In 1930 my father, Harvey Gesch, was born at home and was probably delivered by one of these midwives.
Winter 2013 Issue Excerpts
“Grandma Gable, she brought Ralph”: Midwifery and the Lincoln, Nebraska, Department of Health in the Early Twentieth Century - Rebecca J. Anderson
Eight midwives gathered at Lincoln’s North Side Neighborhood House on a cool and rainy July afternoon in 1915 to meet with Dr. Chauncey Chapman, the Lincoln Department of Health’s newly appointed superintendent. Chapman had officially begun his duties just the day before and one of the first items on his agenda was the organization of the midwives.
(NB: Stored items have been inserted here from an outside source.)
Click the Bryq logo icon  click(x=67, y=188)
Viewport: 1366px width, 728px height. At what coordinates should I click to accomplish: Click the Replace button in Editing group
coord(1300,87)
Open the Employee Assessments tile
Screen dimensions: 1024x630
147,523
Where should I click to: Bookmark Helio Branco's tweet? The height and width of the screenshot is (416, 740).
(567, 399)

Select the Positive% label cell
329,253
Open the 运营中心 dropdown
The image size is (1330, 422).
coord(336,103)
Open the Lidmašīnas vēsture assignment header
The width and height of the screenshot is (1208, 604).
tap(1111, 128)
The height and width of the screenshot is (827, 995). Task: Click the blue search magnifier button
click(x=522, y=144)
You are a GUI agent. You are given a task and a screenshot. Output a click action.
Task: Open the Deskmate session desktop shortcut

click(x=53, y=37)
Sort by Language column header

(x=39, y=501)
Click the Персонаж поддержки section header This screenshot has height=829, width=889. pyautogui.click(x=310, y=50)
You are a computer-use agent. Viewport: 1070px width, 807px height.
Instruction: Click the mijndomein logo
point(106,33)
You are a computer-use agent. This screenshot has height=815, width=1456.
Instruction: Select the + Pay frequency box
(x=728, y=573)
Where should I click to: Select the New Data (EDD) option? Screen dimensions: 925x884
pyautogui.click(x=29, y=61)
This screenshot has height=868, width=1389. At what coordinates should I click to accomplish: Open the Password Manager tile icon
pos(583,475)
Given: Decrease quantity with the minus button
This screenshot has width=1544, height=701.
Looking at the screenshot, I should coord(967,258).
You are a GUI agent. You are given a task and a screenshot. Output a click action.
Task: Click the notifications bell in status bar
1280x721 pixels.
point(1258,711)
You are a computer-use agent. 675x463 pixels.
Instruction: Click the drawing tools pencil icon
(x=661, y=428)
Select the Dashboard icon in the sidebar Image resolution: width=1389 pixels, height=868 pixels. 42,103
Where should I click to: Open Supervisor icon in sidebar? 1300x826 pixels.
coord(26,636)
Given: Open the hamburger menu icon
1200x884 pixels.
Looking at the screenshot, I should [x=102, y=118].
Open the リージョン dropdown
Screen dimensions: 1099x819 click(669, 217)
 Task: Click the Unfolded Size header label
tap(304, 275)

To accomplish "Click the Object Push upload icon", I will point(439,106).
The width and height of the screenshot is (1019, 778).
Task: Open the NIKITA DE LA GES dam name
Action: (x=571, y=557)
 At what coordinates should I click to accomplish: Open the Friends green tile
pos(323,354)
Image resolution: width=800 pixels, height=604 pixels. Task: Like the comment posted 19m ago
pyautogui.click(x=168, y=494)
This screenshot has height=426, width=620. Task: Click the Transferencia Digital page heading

Earlier in his career, Chapman had worked with Chicago’s health department, which had been regulating and supervising midwives since 1896. Chapman hoped that the Lincoln midwives would voluntarily agree to a similar arrangement. At the time that he called the midwives together, he was aware of nine midwives who had attended one-sixth of all the births registered in Lincoln the previous year. Unfortunately, Dr. Chapman was unaware until shortly before the meeting that most of the midwives could not understand English. So while they were all gathered together, visiting nurse Catherine Wollgast, whose parents had brought her to the United States from Germany as a young child, did her best to translate Chapman’s message.